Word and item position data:
§ §
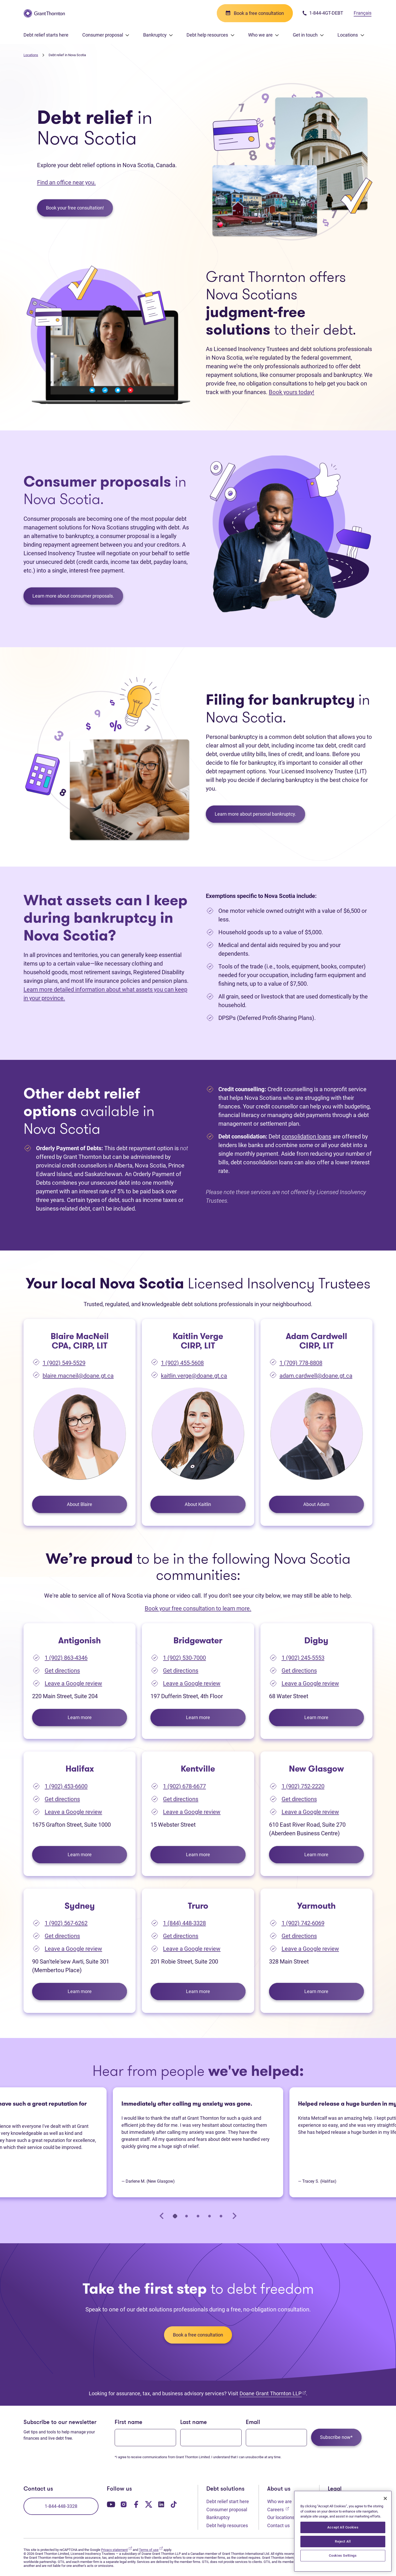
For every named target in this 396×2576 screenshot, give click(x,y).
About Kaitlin (198, 1504)
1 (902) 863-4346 (66, 1658)
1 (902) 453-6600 (66, 1786)
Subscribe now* (336, 2437)
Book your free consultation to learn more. (198, 1608)
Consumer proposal (226, 2509)
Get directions (62, 1670)
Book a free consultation (198, 2335)
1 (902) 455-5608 (182, 1363)
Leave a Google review (73, 1683)
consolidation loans (306, 1136)
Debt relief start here (227, 2501)
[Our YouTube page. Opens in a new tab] (111, 2504)
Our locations (280, 2517)
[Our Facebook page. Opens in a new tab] (136, 2504)
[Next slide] (234, 2216)
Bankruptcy (218, 2517)
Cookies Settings (343, 2555)
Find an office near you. (66, 182)
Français (362, 13)
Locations (31, 55)
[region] (343, 2531)
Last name (193, 2423)
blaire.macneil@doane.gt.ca (78, 1375)
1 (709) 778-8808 (300, 1363)
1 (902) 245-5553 (303, 1658)
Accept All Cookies (343, 2527)
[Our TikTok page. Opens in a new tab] (174, 2504)
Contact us (278, 2525)
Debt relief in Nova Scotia (67, 55)
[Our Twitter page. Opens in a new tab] (148, 2504)
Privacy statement (116, 2550)
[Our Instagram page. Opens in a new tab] (123, 2504)
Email (253, 2423)
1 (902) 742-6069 (303, 1923)
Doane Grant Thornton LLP (273, 2393)
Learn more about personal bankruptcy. (255, 814)
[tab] (175, 2216)
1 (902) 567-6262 (66, 1923)
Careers (278, 2509)
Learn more (97, 1717)
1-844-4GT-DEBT (322, 13)
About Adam (316, 1504)
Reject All (343, 2541)
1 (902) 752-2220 (303, 1786)
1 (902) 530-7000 (184, 1658)
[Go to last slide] (162, 2216)
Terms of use (151, 2550)
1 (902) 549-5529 (64, 1363)
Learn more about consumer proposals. (73, 596)
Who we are (279, 2501)
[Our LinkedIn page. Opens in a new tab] (161, 2504)
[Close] (385, 2498)
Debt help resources (227, 2525)
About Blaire (79, 1504)
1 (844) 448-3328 (184, 1923)
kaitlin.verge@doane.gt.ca (194, 1375)
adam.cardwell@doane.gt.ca (315, 1375)
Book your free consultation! (75, 208)
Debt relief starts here (46, 35)
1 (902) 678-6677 (184, 1786)
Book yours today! (291, 392)
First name (128, 2423)
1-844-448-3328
§ §
*DIRECTIONS*. Quote every line of the records above word for word, leaving out the pictures.

*CORRECT RESULT*.
For every named target in this 396×2576 screenshot, give click(x,y).
About Kaitlin (198, 1504)
1 (902) 863-4346 (66, 1658)
1 (902) 453-6600 (66, 1786)
Subscribe now* (336, 2437)
Book your free consultation to learn more. (198, 1608)
Consumer proposal (226, 2509)
Get directions (62, 1670)
Book a free consultation (198, 2335)
1 (902) 455-5608 (182, 1363)
Leave a Google review (73, 1683)
consolidation loans (306, 1136)
Debt relief start here (227, 2501)
[Our YouTube page. Opens in a new tab] (111, 2504)
Our locations (280, 2517)
[Our Facebook page. Opens in a new tab] (136, 2504)
[Next slide] (234, 2216)
Bankruptcy (218, 2517)
Cookies Settings (343, 2555)
Find an office near you. (66, 182)
Français (362, 13)
Locations (31, 55)
[region] (343, 2531)
Last name (193, 2423)
blaire.macneil@doane.gt.ca (78, 1375)
1 (709) 778-8808 (300, 1363)
1 (902) 245-5553 (303, 1658)
Accept All Cookies (343, 2527)
[Our TikTok page. Opens in a new tab] (174, 2504)
Contact us (278, 2525)
Debt relief in Nova Scotia (67, 55)
[Our Twitter page. Opens in a new tab] (148, 2504)
Privacy statement (116, 2550)
[Our Instagram page. Opens in a new tab] (123, 2504)
Email (253, 2423)
1 (902) 742-6069 (303, 1923)
Doane Grant Thornton LLP (273, 2393)
Learn more about personal bankruptcy. (255, 814)
[tab] (175, 2216)
1 (902) 567-6262 (66, 1923)
Careers (278, 2509)
Learn more (97, 1717)
1-844-4GT-DEBT (322, 13)
About Adam (316, 1504)
Reject All (343, 2541)
1 (902) 752-2220 (303, 1786)
1 (902) 530-7000 (184, 1658)
[Go to last slide] (162, 2216)
Terms of use (151, 2550)
1 (902) 549-5529 (64, 1363)
Learn more about consumer proposals. (73, 596)
Who we are (279, 2501)
[Our LinkedIn page. Opens in a new tab] (161, 2504)
[Close] (385, 2498)
Debt help resources (227, 2525)
About Blaire (79, 1504)
1 (844) 448-3328 (184, 1923)
kaitlin.verge@doane.gt.ca (194, 1375)
adam.cardwell@doane.gt.ca (315, 1375)
Book your free consultation! (75, 208)
Debt relief starts here (46, 35)
1 (902) 678-6677 (184, 1786)
Book yours today! (291, 392)
First name (128, 2423)
1-844-448-3328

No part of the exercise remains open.